家屋伝承

我が子たちに伝えておきたい、伝統構法の我が家のこと。

通信昔話

 ヘラと刷毛、その他含めて道具は揃った。後は材料である漆があれば、とはいかない。肝心な「塗り方」という知識が必要だわさ。

 

 ここで昔話。インターネットや携帯電話という物が本格的に普及し始めたのは、大体平成7年頃からだろうかね。1995年だな。

 ちなみに、携帯電話が本格普及するまでは「ポケットベル」という物が連絡ツールとして主流だった。それには固有の番号があってその番号に電話を掛けると、電波圏内であればそのベルが鳴るというハイテクノロジーなマシーン。鳴らされた人は、取り決めていた場所に電話を掛けるのだ。外回りの職種の方とかが鳴らされると自社に電話を掛けて連絡を取り合う、とかだな。その為、小さな会社であっても電話番になる人が必要だったりした。

 

 ただただ音が鳴る物だったマシーンが、後に数字表示が出来るようになった。発信者により電話にて打ち込まれた数字が、彼方の相手のマシーンに何と表示されるのだ。事前に数字と文字の適合表を発信者受信者双方が持っていれば、これでもう意思疎通が出来ちゃう。お父さんの場合は「11」は「あ」、「12」は「い」等としていた。「15239493」で「オクレル」とか。

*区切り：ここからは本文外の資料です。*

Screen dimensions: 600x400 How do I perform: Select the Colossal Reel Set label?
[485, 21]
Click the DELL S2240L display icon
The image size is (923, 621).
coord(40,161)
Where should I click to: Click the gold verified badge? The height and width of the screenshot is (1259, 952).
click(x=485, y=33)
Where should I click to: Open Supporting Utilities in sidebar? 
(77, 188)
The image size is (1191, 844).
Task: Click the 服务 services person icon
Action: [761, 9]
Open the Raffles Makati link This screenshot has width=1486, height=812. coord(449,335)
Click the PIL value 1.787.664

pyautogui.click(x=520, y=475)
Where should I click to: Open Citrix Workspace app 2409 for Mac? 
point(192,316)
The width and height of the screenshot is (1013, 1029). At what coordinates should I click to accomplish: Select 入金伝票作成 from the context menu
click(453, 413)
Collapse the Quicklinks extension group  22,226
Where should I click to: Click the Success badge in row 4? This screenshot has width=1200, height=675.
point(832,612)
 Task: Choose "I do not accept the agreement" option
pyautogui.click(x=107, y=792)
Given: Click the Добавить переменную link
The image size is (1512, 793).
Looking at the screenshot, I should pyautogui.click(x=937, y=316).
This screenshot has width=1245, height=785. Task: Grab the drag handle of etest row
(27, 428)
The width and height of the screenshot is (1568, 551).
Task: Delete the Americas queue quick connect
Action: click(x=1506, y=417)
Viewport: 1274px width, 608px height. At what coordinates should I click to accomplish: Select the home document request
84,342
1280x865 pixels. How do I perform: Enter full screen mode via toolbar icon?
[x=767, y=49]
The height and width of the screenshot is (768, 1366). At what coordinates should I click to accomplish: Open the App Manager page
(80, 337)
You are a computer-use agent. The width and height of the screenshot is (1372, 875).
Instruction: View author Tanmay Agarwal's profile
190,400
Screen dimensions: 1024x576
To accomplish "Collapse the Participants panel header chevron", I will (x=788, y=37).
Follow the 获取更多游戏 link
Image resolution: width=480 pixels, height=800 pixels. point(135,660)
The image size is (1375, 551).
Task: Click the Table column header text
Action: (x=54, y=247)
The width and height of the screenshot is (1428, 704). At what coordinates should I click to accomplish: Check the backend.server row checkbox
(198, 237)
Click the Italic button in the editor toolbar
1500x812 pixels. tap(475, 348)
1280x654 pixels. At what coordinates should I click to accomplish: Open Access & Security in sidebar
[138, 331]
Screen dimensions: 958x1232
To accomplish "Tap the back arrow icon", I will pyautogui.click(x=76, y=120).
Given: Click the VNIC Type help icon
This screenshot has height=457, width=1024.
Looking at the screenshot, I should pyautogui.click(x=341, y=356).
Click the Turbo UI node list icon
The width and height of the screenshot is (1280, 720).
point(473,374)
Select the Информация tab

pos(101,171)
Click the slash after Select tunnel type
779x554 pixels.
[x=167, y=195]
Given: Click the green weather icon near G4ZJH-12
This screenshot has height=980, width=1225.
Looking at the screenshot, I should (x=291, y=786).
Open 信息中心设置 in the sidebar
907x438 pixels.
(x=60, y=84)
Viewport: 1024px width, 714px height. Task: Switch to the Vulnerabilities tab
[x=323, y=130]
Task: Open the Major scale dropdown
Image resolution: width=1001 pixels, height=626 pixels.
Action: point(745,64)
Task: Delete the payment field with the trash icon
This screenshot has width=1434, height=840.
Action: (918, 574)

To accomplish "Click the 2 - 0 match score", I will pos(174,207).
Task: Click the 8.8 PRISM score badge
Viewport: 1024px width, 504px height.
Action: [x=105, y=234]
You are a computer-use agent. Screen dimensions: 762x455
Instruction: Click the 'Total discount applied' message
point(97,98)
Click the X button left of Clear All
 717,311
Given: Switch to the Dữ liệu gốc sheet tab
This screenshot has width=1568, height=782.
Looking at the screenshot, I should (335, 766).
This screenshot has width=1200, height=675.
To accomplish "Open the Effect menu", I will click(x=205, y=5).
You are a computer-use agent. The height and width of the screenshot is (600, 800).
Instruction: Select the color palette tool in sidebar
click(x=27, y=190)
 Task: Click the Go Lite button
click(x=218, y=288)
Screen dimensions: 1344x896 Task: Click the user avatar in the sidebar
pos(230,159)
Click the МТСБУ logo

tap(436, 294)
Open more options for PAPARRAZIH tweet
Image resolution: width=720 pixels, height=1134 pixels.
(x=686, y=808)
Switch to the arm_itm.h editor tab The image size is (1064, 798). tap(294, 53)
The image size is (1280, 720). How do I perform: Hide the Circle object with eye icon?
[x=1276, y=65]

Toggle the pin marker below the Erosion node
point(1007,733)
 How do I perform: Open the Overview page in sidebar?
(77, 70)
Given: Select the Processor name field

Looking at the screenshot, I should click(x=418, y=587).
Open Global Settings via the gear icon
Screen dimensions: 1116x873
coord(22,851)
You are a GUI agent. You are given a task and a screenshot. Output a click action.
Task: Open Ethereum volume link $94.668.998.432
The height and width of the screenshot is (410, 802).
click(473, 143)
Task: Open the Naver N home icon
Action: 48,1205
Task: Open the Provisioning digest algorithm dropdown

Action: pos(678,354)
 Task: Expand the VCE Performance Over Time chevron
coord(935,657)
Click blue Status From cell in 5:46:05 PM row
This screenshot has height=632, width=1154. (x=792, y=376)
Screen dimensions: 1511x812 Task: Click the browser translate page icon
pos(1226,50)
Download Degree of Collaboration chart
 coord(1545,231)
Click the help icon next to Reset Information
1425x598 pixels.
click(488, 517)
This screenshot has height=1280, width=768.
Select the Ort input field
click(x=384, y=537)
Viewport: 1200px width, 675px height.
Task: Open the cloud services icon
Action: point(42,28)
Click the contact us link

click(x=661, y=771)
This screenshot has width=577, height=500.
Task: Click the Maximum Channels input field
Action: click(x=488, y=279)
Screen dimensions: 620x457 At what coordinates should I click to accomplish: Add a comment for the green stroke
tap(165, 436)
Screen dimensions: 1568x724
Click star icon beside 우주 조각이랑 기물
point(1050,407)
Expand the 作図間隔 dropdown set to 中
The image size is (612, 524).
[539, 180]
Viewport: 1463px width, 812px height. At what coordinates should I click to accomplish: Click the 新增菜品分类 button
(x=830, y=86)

 音だけマシーンはカタカナ表記が可能になった。これで適合表は不要。と言うか、お父さんが作っていた適合表通りの入力方法だった。近くに公衆電話さえあれば、例えば待ち合わせに遅れそうになっても相手方と連絡が取られる。通信連絡方法と言えばそれまでは固定電話しか無かったが、相手の親御さんを気にせず夜中でも相手と意思疎通が出来てしまう。青春時代を過ごしていた当時のお父さんにとっては、とても画期的なマシーン。

 これ以前は、待ち合わせをする場合は事前の段取りが重要。すれ違い等があって出会えなかった場合は、駅に設置されていた黒板にメッセージを残したりした。そう、全てではないかもしれないが、国有鉄道の駅にはわざわざ黒板による掲示板設置サービスがあったのだ。今のJRと違って無愛想な駅員が多い記憶ばかりの国鉄の駅にだ。どうだ、時代を感じるだろうぉ。お父さんにとっては昔話だが、二人にとっては歴史話だろうぉ。

 

 インターネットについては、本格普及と言ってもその頃は有線のアナログ電話回線。インターネット接続する際にはパソコンが電話を掛けるのだ。大袈裟とか比喩とかではなく本当の話。発信音がピポパとまず鳴る。その後暫くして、ピィ~ピョロピョロピョロ~な感じの音も鳴ってようやくインターネットに繋がる。本当にパソコンのどこかからそういう音が出ていたのだ。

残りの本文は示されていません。